Austin Jenkins

Olympia Correspondent

Since January 2004, Austin Jenkins has been the Olympia–based political reporter for the Northwest News Network. In that position, Austin covers Northwest politics and public policy as well as the Washington State legislature. He regularly files stories for NPR News. You can also see Austin on television as host of TVW's (the C–SPAN of Washington State) weekly public affairs program "Inside Olympia."

Prior to joining the Northwest News Network, Austin was a freelance general assignment reporter at KING–TV, the NBC affiliate in Seattle. He also worked as a freelance education reporter for KPLU–FM, the Tacoma–based NPR station. Austin spent 2001 in Washington, D.C. as a Knight Foundation/American Political Science Association Congressional Fellow.

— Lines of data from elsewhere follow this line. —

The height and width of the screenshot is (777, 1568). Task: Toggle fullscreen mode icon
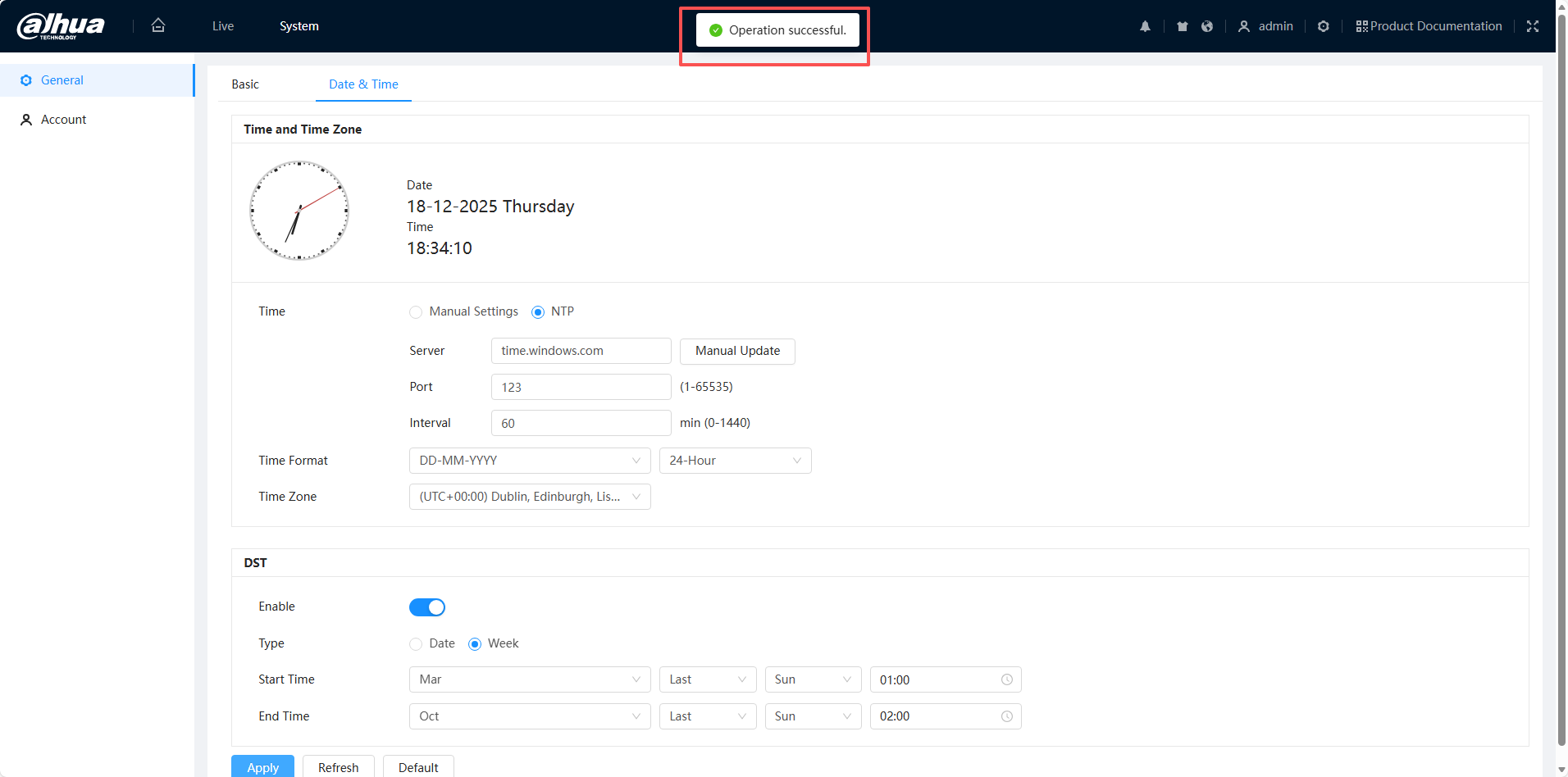pyautogui.click(x=1532, y=26)
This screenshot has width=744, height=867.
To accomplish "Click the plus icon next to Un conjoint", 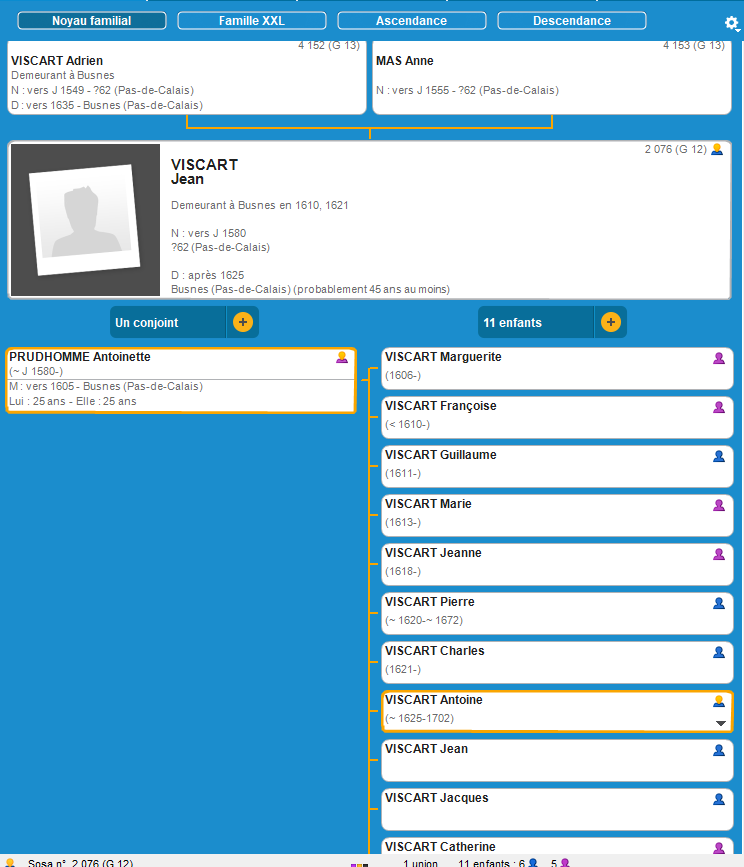I will 243,322.
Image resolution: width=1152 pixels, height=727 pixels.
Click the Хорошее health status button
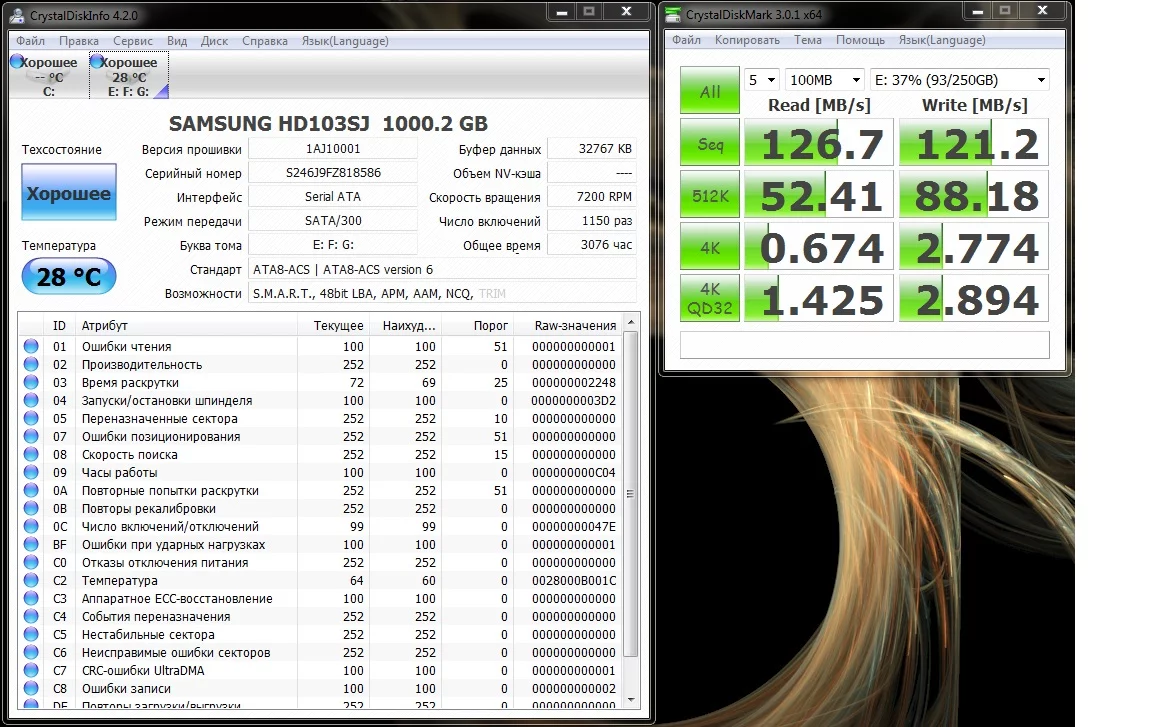coord(68,193)
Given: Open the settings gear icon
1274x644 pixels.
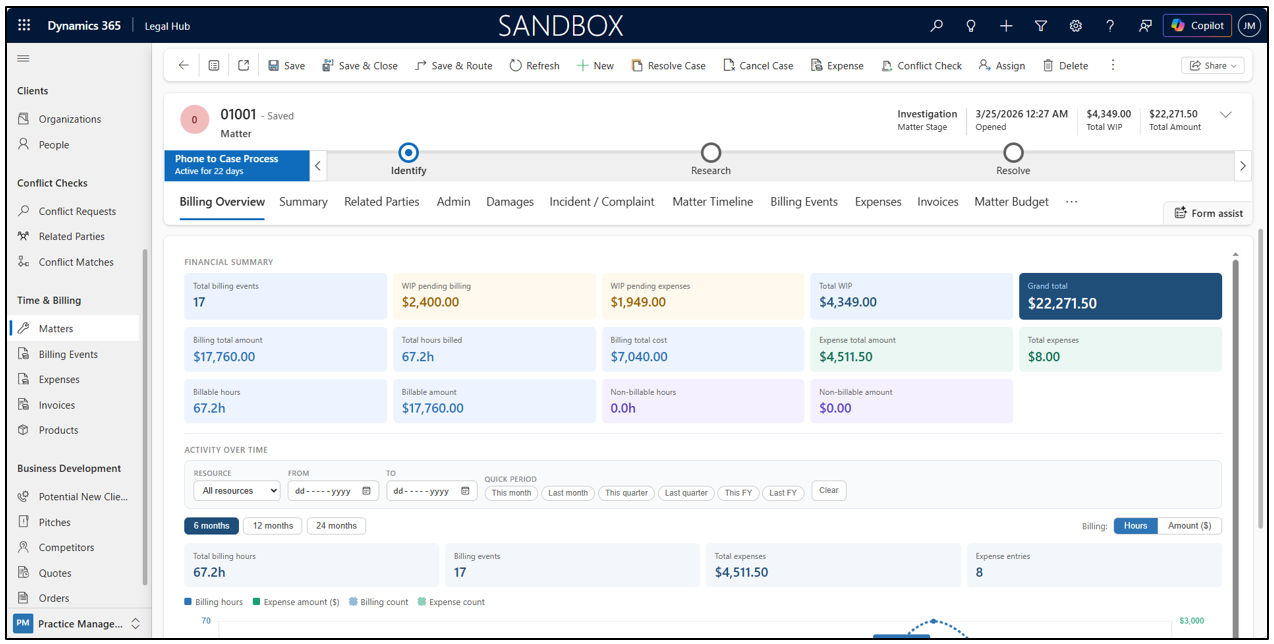Looking at the screenshot, I should [1076, 26].
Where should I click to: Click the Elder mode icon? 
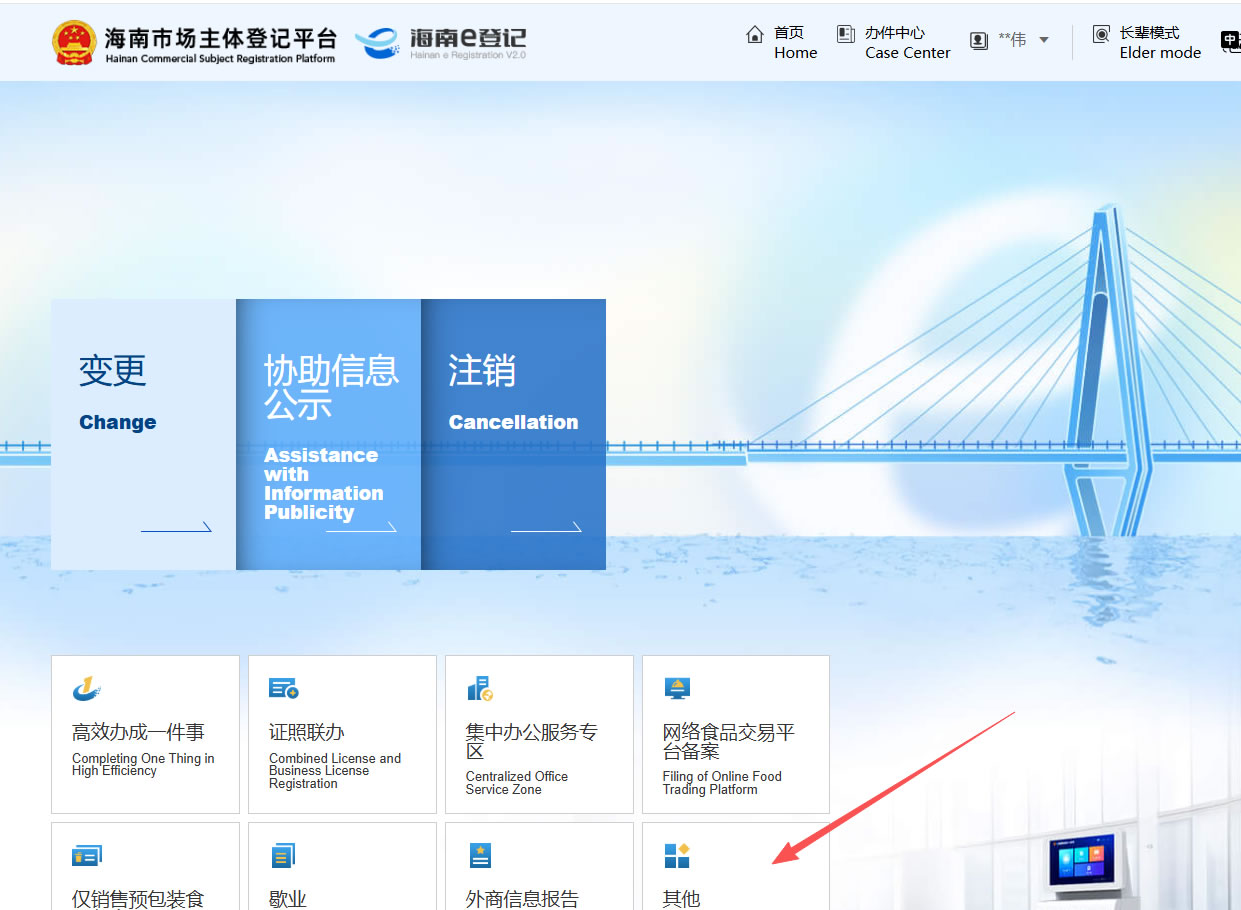point(1101,35)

Austin has also worked as a television reporter in Portland, Oregon; Boise, Idaho; Casper, Wyoming; and Bozeman, Montana. Austin is a graduate of Garfield High School in Seattle and has a B.A. in Government from Connecticut College in New London, Connecticut. Over the years Austin has won numerous professional awards for his reporting. He lives in Olympia with his wife Jennifer Huntley and their two children.

Read Austin's blog, "The Washington Ledge: Dispatches From Olympia."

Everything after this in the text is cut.